▶ [TEKS ACUAN]
· · · · · · ·

Strategi Penegakan Hukum Dalam Konsep Negara Hukum Indonesia

Bagaimana strategi penegakan supremasi hukum yang berintikan keadilan hukum dalam konsep negara hukum Indonesia yang berdasarkan Pancasila?.

Penegakan supremasi hukum bukanlah dominasi pelaku kekuasaan kehakiman. Akan tetapi justru harus dilakukan oleh seluruh komponen negara. Dalam studi ilmu negara di sana dipelajari mengenai asal mula negara dan juga menyinggung komponen negara.  Dalam studi ilmu hukum tata negara di sana dipelajari juga mengenai konstitusi dan konstruksi negara di dalam konstitusi itu. Secara umum dapat dilihat bahwa tatkala  kata negara, disebut, maka ketika itu dipahami bahwa komponen pokok dari suatu negara adalah wilayah kedaulatan negara, pemerintahan negara, dan rakyat negara.

· · · · · · ·

▶ [CATATAN TERCANTUM]
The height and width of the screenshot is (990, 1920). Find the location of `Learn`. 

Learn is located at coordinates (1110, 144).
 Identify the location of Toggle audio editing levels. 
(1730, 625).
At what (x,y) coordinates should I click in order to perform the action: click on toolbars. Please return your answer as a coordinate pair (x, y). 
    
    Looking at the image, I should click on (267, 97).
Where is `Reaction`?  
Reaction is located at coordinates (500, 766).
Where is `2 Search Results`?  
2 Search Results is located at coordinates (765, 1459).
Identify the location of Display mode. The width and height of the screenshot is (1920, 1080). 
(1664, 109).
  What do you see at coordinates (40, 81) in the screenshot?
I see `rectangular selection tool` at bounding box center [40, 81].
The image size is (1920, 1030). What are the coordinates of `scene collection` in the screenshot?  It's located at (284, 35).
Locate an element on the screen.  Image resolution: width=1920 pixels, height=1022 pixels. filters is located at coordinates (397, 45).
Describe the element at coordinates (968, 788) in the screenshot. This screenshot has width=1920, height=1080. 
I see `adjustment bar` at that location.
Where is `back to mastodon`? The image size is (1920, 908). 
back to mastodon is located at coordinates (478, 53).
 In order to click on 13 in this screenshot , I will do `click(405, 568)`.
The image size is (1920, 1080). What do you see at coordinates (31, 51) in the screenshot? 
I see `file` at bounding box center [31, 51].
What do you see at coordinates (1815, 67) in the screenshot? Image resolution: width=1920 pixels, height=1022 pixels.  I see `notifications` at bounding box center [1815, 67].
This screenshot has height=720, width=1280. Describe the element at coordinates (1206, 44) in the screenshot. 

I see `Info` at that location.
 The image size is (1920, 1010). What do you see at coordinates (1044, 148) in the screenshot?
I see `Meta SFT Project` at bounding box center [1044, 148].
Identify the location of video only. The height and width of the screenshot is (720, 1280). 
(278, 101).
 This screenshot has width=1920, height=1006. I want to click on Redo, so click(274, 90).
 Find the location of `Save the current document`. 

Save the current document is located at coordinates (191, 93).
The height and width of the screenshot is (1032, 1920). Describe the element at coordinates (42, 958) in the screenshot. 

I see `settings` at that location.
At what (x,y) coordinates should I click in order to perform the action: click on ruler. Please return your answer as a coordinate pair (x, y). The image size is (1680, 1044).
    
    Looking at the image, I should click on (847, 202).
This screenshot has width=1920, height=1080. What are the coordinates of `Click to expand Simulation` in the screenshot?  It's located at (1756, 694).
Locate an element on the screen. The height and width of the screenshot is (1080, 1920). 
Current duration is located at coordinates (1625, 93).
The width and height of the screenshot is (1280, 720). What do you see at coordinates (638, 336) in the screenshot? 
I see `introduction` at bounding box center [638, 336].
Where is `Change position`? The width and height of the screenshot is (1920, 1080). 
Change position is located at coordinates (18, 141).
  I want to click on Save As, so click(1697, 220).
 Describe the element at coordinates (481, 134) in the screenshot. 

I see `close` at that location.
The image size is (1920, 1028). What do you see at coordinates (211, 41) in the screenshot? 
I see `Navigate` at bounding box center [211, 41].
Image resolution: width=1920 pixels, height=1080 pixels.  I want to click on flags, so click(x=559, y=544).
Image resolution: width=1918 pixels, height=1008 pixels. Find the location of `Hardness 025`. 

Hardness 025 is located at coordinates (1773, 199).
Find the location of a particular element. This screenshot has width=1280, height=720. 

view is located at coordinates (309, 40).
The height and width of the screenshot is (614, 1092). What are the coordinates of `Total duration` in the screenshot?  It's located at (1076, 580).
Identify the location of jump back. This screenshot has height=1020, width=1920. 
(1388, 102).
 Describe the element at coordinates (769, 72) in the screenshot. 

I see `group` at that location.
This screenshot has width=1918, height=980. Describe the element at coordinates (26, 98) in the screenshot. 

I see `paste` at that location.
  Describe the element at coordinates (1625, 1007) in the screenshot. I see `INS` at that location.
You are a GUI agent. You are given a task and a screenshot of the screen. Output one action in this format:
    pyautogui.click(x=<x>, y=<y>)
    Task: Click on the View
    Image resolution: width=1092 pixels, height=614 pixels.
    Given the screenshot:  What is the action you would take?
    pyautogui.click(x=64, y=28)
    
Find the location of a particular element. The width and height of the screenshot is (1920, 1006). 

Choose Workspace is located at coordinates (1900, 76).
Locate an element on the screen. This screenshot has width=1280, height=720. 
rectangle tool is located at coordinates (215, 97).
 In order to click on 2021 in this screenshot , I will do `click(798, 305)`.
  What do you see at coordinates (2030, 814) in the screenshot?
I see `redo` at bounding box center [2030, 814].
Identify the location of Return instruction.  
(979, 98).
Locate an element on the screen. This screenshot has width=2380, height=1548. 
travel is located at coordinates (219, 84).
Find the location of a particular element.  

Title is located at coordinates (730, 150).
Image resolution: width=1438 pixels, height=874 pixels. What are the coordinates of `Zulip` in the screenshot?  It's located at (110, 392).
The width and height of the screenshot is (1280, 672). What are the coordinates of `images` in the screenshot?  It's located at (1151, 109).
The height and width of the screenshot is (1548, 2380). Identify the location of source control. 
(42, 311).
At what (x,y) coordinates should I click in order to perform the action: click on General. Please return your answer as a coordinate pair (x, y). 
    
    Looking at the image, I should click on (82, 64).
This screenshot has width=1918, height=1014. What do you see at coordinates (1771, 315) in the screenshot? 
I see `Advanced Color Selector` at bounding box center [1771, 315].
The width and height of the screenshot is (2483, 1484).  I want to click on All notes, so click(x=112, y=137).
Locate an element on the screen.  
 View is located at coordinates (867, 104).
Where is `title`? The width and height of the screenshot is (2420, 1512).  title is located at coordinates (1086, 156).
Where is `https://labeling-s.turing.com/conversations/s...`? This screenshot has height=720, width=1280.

· · · · · · ·

▶ [TUGAS DIKERJAKAN]
1. Tentukan apakah setiap pernyataan berikut sesuai dengan teks tentang penegakan supremasi hukum. Jawab ya atau tidak dan kutip persis kata-kata penentu dari teks tersebut. (a) Penegakan supremasi hukum merupakan dominasi pelaku kekuasaan kehakiman. (b) Studi ilmu hukum tata negara mempelajari konstitusi. (c) Komponen pokok suatu negara mencakup wilayah kedaulatan negara, pemerintahan negara, dan rakyat negara.
2. Salin kembali tanpa perubahan semua baris catatan, mulai dari baris yang memuat "Find the location of a particular element. The" sampai dengan baris yang memuat "Looking at the image, I should click on (82, 64).".
Catatan di atas tidak berkaitan dengan teks tentang penegakan supremasi hukum.

▶ [HASIL TUGAS]
1.
(a) Tidak: "Penegakan supremasi hukum bukanlah dominasi pelaku kekuasaan kehakiman."
(b) Ya: "Dalam studi ilmu hukum tata negara di sana dipelajari juga mengenai konstitusi dan konstruksi negara di dalam konstitusi itu."
(c) Ya: "komponen pokok dari suatu negara adalah wilayah kedaulatan negara, pemerintahan negara, dan rakyat negara."

2.
Find the location of a particular element. The width and height of the screenshot is (1920, 1006). 

Choose Workspace is located at coordinates (1900, 76).
Locate an element on the screen. This screenshot has width=1280, height=720. 
rectangle tool is located at coordinates (215, 97).
 In order to click on 2021 in this screenshot , I will do `click(798, 305)`.
  What do you see at coordinates (2030, 814) in the screenshot?
I see `redo` at bounding box center [2030, 814].
Identify the location of Return instruction.  
(979, 98).
Locate an element on the screen. This screenshot has width=2380, height=1548. 
travel is located at coordinates (219, 84).
Find the location of a particular element.  

Title is located at coordinates (730, 150).
Image resolution: width=1438 pixels, height=874 pixels. What are the coordinates of `Zulip` in the screenshot?  It's located at (110, 392).
The width and height of the screenshot is (1280, 672). What are the coordinates of `images` in the screenshot?  It's located at (1151, 109).
The height and width of the screenshot is (1548, 2380). Identify the location of source control. 
(42, 311).
At what (x,y) coordinates should I click in order to perform the action: click on General. Please return your answer as a coordinate pair (x, y). 
    
    Looking at the image, I should click on (82, 64).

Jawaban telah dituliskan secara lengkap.